In July 2012, ISRAEL21c wrote about a novel device from Caesarea-based IceCure Medical that was revolutionizing how American doctors remove benign breast lumps.

The device uses minimally invasive cryoablation to destroy the tumor by freezing it rather than surgically removing it.

Since then, IceCure’s ProSense system has expanded its applications dramatically.

The device currently is used in Asia, Israel and Europe to zap early-stage cancerous liver and kidney tumors. IceCure recently received US Food and Drug Administration (FDA) approval to do the same in the United States.

Just how soon ProSense will be available in US treatment centers for the two new applications is hard to say.

IceCure Medical VP of Business Development and Global Marketing Tlalit Bussi Tel Tzure tells ISRAEL21c that the insurance reimbursement codes are in place for both indications.

Now the public company is beginning to “build the right infrastructure to start our commercial phase for these indications” in America from its New Jersey branch office.

Mission: treating more patients

Meantime, IceCure’s ProSense device is being used in Europe for breast, kidney, lung and bone cancer.

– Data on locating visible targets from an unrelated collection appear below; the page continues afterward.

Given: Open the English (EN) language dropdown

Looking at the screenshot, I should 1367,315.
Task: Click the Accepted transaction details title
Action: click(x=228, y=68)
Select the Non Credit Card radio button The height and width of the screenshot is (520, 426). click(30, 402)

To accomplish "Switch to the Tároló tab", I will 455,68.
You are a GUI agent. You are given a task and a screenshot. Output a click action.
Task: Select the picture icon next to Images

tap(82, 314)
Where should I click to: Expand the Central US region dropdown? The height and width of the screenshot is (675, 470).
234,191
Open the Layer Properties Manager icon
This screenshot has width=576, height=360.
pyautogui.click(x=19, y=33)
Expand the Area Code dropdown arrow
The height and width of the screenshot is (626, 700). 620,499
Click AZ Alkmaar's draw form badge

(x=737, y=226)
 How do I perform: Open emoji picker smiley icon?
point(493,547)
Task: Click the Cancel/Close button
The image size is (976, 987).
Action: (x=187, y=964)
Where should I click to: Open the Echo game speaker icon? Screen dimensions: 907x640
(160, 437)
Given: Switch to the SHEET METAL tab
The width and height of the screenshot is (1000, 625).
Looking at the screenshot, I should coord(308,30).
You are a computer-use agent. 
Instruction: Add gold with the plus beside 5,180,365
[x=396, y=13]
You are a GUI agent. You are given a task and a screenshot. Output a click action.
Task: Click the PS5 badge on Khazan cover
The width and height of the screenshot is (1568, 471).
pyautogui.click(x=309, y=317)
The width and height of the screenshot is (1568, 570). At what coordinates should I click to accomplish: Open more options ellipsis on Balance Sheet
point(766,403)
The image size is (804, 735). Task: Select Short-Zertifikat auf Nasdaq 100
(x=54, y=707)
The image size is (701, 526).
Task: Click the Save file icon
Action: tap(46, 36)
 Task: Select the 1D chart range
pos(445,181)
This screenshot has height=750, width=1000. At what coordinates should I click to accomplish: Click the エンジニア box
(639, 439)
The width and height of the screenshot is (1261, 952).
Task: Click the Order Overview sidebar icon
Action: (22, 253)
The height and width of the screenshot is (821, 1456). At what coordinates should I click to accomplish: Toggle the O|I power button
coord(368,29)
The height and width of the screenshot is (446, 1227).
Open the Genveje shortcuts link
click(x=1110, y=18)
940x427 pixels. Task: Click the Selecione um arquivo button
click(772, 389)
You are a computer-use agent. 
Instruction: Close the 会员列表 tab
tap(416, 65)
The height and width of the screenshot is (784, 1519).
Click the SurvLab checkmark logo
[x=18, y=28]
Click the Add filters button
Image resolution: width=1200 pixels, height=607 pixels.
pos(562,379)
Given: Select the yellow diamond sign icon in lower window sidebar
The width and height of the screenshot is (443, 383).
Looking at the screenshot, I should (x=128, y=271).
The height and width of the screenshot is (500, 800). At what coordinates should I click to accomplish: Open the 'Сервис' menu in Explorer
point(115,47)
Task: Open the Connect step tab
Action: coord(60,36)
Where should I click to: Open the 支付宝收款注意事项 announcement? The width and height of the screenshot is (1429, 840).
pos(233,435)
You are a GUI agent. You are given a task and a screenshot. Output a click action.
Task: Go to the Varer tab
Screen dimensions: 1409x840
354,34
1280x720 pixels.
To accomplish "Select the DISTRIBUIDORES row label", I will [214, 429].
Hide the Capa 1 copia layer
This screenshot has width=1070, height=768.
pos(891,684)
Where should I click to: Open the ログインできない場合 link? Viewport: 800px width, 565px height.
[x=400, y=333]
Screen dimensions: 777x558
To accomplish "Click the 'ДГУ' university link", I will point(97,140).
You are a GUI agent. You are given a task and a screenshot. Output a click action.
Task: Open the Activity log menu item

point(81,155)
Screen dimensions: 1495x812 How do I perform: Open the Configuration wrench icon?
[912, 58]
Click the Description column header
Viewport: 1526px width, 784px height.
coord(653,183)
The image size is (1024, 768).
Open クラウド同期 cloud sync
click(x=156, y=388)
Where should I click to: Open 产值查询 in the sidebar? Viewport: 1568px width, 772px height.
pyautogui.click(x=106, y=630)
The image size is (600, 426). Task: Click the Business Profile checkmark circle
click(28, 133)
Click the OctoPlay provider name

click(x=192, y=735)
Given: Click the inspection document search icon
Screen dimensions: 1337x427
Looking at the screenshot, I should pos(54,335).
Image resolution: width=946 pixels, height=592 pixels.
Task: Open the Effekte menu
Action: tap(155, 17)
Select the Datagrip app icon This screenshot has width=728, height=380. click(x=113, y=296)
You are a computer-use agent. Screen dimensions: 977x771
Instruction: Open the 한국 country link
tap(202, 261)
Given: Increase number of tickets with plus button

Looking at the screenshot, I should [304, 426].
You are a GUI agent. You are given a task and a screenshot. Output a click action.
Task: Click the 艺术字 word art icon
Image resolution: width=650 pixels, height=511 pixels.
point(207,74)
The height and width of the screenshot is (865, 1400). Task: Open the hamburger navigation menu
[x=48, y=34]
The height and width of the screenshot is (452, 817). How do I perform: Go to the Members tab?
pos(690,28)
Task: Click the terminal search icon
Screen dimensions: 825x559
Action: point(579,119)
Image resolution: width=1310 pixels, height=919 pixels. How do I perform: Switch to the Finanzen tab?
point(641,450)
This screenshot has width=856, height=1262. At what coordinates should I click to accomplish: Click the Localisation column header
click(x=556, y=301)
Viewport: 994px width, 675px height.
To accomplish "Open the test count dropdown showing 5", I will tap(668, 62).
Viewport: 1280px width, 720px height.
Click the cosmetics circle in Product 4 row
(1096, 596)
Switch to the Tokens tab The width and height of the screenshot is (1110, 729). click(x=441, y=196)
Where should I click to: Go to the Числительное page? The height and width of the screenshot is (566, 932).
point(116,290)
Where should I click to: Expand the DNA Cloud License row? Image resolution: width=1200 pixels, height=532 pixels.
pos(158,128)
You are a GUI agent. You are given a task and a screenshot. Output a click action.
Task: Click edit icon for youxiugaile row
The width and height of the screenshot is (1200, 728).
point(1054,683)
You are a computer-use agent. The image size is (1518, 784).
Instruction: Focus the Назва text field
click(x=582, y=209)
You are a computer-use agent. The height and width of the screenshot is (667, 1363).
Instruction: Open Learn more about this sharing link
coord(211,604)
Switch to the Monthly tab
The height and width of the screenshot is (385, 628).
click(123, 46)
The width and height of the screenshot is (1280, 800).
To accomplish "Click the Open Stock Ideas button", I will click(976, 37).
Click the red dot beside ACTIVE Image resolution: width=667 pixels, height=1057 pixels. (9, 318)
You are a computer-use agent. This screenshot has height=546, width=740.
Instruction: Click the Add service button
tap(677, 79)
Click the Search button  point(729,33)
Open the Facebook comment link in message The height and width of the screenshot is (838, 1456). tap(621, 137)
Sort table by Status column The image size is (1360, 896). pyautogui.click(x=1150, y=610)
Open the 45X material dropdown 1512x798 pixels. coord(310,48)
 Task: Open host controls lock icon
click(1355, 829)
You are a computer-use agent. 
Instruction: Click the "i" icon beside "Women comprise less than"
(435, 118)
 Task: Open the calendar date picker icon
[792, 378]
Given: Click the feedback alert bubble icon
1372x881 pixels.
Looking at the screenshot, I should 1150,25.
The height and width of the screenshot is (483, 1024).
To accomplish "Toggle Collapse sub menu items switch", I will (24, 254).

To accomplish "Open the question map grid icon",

And more than 300 lung cancer patients and 300 breast cancer patients have been treated with ProSense in Japan.

The ProSense probe is frozen with liquid nitrogen for cryoablation of small tumors. Photo courtesy of IceCure Medical

“In Israel we are performing a clinical trial for kidney cancer in Bnai Zion Medical Center in Haifa. We have treated about 100 patients with very promising results. We hope in the coming year to finalize this study and publish our results,” says Tel Tzure.

“We have also started registration in China and already have our first order from a leading Chinese hospital to do an independent study for breast cancer,” she adds.

IceCure is working toward gaining FDA approval for using ProSense to treat cancerous breast tumors.

“At the end of 2014, we started a landmark study in the United States using our technology to treat early diagnosed breast cancer with cryoablation instead of surgery,” says Tel Tzure.

“The trial is now in 19 centers, and at the end of 2019 we finished enrollment of 200 patients. We will follow up for five years to see if there has been no reoccurrence of the tumor at the area that was treated. Only then can we apply to the FDA for approval for the breast cancer indication. It will be a major breakthrough when that happens.”

In October last year, the American Association of Breast Surgeons adapted its guidelines based on IceCure’s clinical trial results, supporting “accelerated investigations of cryoablation technology for treatment of malignant breast tumors.”

IceCure also has received FDA approval for ear, nose and throat applications. This is not yet an active focus but could be in the future.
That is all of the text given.